Anti-slavery activists decry Mauritania radio programme
By Jemal Oumar for Magharebia in Nouakchott – 27/07/12
Mauritanian anti-slavery activists rallied outside Radio Qur'an's offices in Nouakchott earlier this month to protest a controversial programme discussing slavery.
Activists from the Initiative for the Resurgence of the Abolitionist Movement (IRA) claim the July 9th broadcast glorified slavery through the discussion of hadiths regarding the selling of slaves by the show host and a faqih.
Demonstrators raised banners condemning public media's alleged promotion of slavery through lectures and lessons, although there are laws prohibiting such a practice.
Meanwhile, the Popular Progressive Alliance Party condemned in a statement issued July 17th the broadcasting of the programme, and said it contributed to consolidating backward phenomena that threaten security and social peace.
"Radio Qur'an's broadcasting of programmes on this phenomenon is seen as an attempt aimed at perpetuating slavery by legalising its methods," the statement read. "This episode was like an ad promoting slavery rather than prohibiting the practice of slavery as enshrined in the constitution."
The party's statement added that "several similar episodes were aired and no one did or said anything about it. In this way, programme officials continued with their missions, and supervisors running institutions and those responsible for managing episodes could do it without anyone challenging them."
In his turn, MP Mohamed Mustafa Ould Badr al-Din, of the Union of Forces for Progress (UFP), criticised the radio broadcast in Parliament, saying that this showed the current government's lack of seriousness in combating slavery.
Following pressure from politicians and rights groups, Mauritanian authorities took action to address the issue. On July 17th, the Ministry of Islamic Affairs dismissed faqih Ahmed Ould Ahl Daoud from his post as the ministry's Islamic affairs advisor. The radio station also dismissed programme host Moustapha Omar because "he didn't intervene in guiding the programme", Aqlame.com reported.
In a statement to Magharebia about the circumstances of sacking Ahl Daoud, a source close to the fired faqih said that he "didn't mean to raise sensitivities, and the aim was not to consolidate slavery; he only talked about some rules in fiqh books that were written at a time when slavery was an actual practice, and he didn't want to apply that on the current situation in which no one approves of or justifies slavery".

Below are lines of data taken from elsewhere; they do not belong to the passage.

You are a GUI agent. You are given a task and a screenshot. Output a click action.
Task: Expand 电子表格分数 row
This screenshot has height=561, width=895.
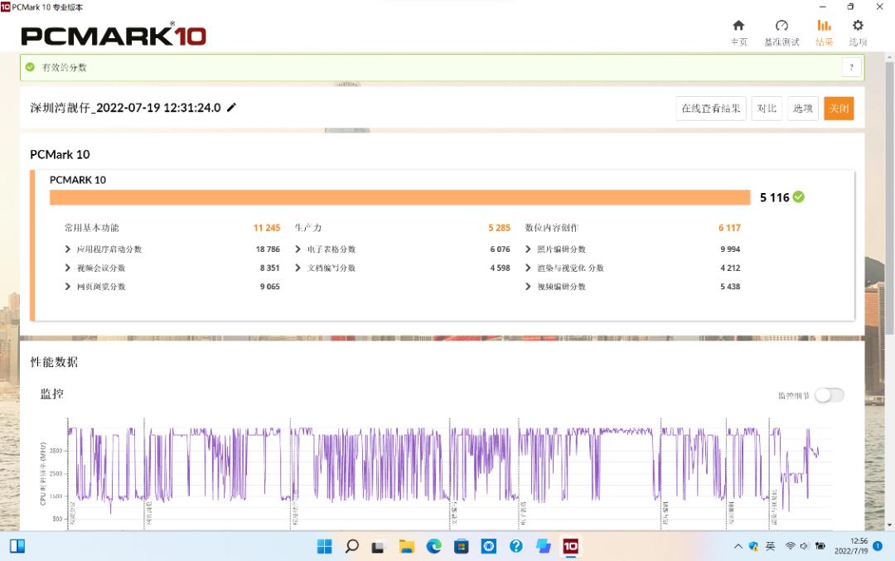pos(298,249)
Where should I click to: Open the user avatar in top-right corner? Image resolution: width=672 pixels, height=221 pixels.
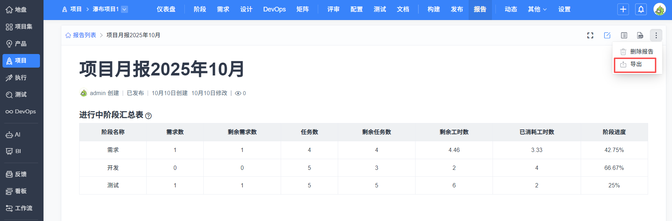(x=660, y=9)
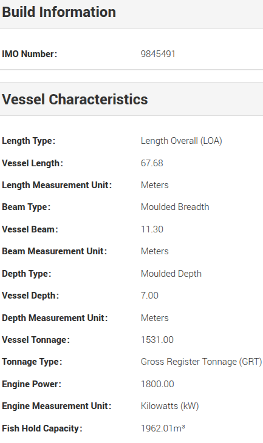Click the Vessel Characteristics section header
The image size is (263, 443).
(75, 100)

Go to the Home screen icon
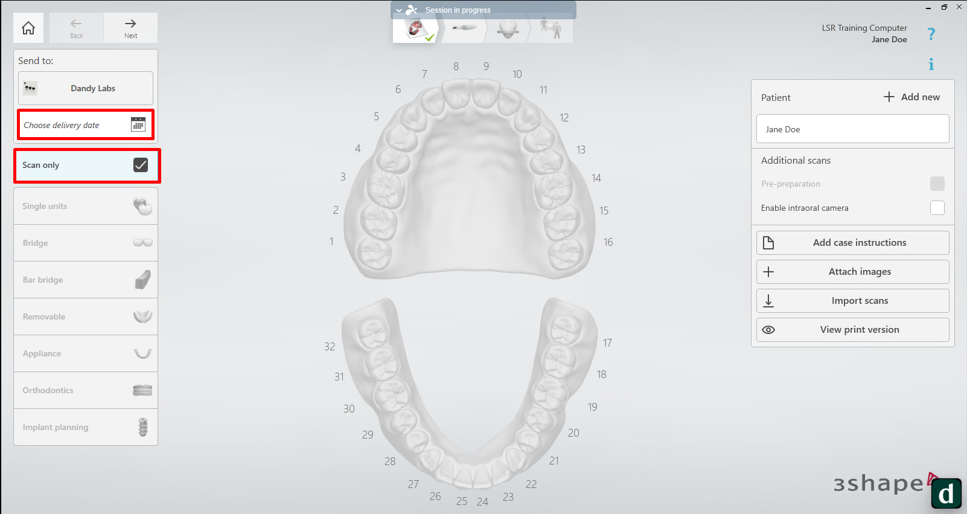(x=28, y=28)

"However, the issue has been politicised by some MPs and taken out of context," he added. "Ahmed Ould Ahl Daoud doesn't approve of slavery in Mauritania, and he only talked about scientific theories."
For his part, fired journalist Moustapha Omar told Magharebia, "I never considered practicing slavery as I'm convinced and aware that it no longer exists, and if it does, I condemn it."
"However, the radio station understands well that I didn't cross the previously agreed upon limits," Omar said. "In addition, the radio management knows the contents of book which we were studying; I agreed with it to teach the contents of book, and therefore, it's not right now to take me a scapegoat."
Meanwhile, activist Ali Ould Rafie told Magharebia that the government move to fire those behind the programme was a "positive step in combating slavery". "However, we're demanding more steps to ensure that this tragedy is not repeated," he added.